BHARTIHEXA - Fundamental Analysis: Financial Health & Valuation
Back to ListFundamental Rating: 4.0
| Stock Code | BHARTIHEXA | Market Cap | 75,870 Cr. | Current Price | 1,517 ₹ | High / Low | 2,053 ₹ |
| Stock P/E | 43.0 | Book Value | 125 ₹ | Dividend Yield | 0.66 % | ROCE | 17.4 % |
| ROE | 25.2 % | Face Value | 5.00 ₹ | DMA 50 | 1,567 ₹ | DMA 200 | 1,637 ₹ |
| Chg in FII Hold | -0.29 % | Chg in DII Hold | 0.32 % | PAT Qtr | 481 Cr. | PAT Prev Qtr | 421 Cr. |
| RSI | 45.0 | MACD | -11.0 | Volume | 5,87,015 | Avg Vol 1Wk | 5,01,235 |
| Low price | 1,439 ₹ | High price | 2,053 ₹ | PEG Ratio | 0.30 | Debt to equity | 1.06 |
| 52w Index | 12.8 % | Qtr Profit Var | 48.7 % | EPS | 35.1 ₹ | Industry PE | 41.0 |
📊 Bharti Hexacom (BHARTIHEXA) demonstrates strong profitability with ROE at 25.2% and ROCE at 17.4%, supported by consistent earnings growth (PAT rose from 421 Cr. to 481 Cr., +48.7% variation). Debt-to-equity at 1.06 indicates high leverage, which adds financial risk.

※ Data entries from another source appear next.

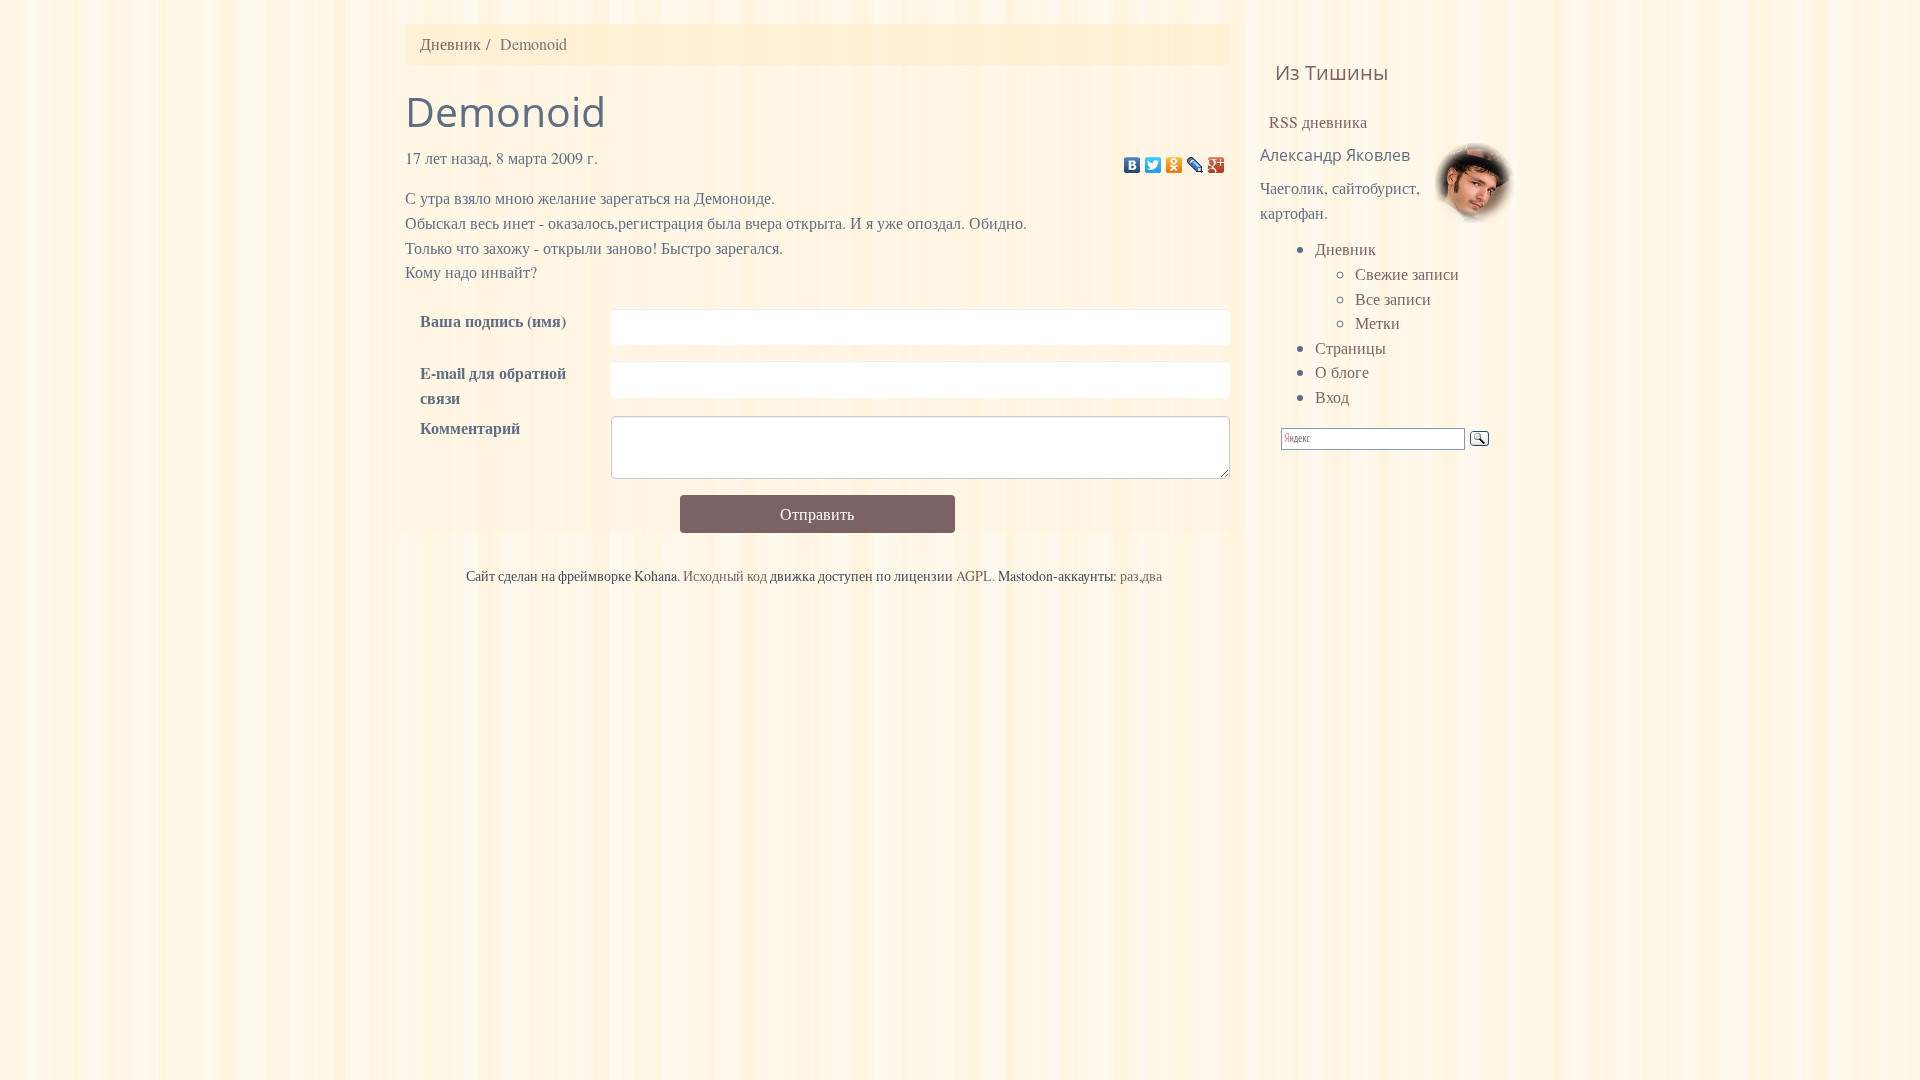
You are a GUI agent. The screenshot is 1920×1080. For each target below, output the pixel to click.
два (1152, 575)
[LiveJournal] (1195, 160)
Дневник (450, 43)
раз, (1131, 575)
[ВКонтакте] (1132, 160)
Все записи (1393, 298)
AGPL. (975, 575)
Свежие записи (1407, 273)
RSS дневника (1316, 121)
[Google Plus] (1216, 160)
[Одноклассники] (1174, 160)
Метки (1377, 322)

Valuations are slightly above industry average with a P/E of 43.0 vs 41.0, but PEG ratio of 0.30 suggests attractive growth relative to price. EPS of 35.1 ₹ reflects solid profitability, while dividend yield of 0.66% provides moderate investor appeal. Overall, the company’s telecom business model and regional dominance ensure long-term resilience, though debt and valuation risks must be monitored.
💡 Entry Zone: 1,500–1,520 ₹ (near support levels).
📈 Long-Term Holding Guidance: Attractive for long-term investors due to strong growth metrics and undervalued PEG ratio. Accumulate gradually and hold for 24+ months, with profit booking near 1,950–2,000 ₹ if valuations stretch further.
✅ Positive
- Strong ROE (25.2%) and ROCE (17.4%) highlight efficient operations.
- PEG ratio of 0.30 indicates undervaluation relative to growth.
- Quarterly PAT growth (+48.7%) shows earnings momentum.
⚠️ Limitation
- High debt-to-equity ratio (1.06) increases financial risk.
- P/E of 43.0 slightly above industry average (41.0).
- Dividend yield of 0.66% is modest for income-focused investors.
📉 Company Negative News
- FII holdings declined (-0.29%), reflecting reduced foreign investor confidence.
- Stock trading below 200 DMA (1,637 ₹), showing medium-term weakness.
📈 Company Positive News
- DII holdings increased (+0.32%), showing domestic institutional support.
- Quarterly profit surged significantly, boosting investor sentiment.
🏭 Industry
- Telecom sector remains resilient with rising data demand and digital adoption.
- Industry P/E at 41.0 highlights moderate valuations compared to Hexacom’s premium.
🔎 Conclusion
⚖️ Bharti Hexacom is a fundamentally strong company with robust earnings growth and attractive PEG valuation. While debt levels and slightly stretched P/E pose risks, entry near 1,500–1,520 ₹ offers a favorable risk-reward setup. Best suited for long-term investors willing to accumulate gradually and hold for 24+ months, with profit booking near 1,950–2,000 ₹ if momentum sustains.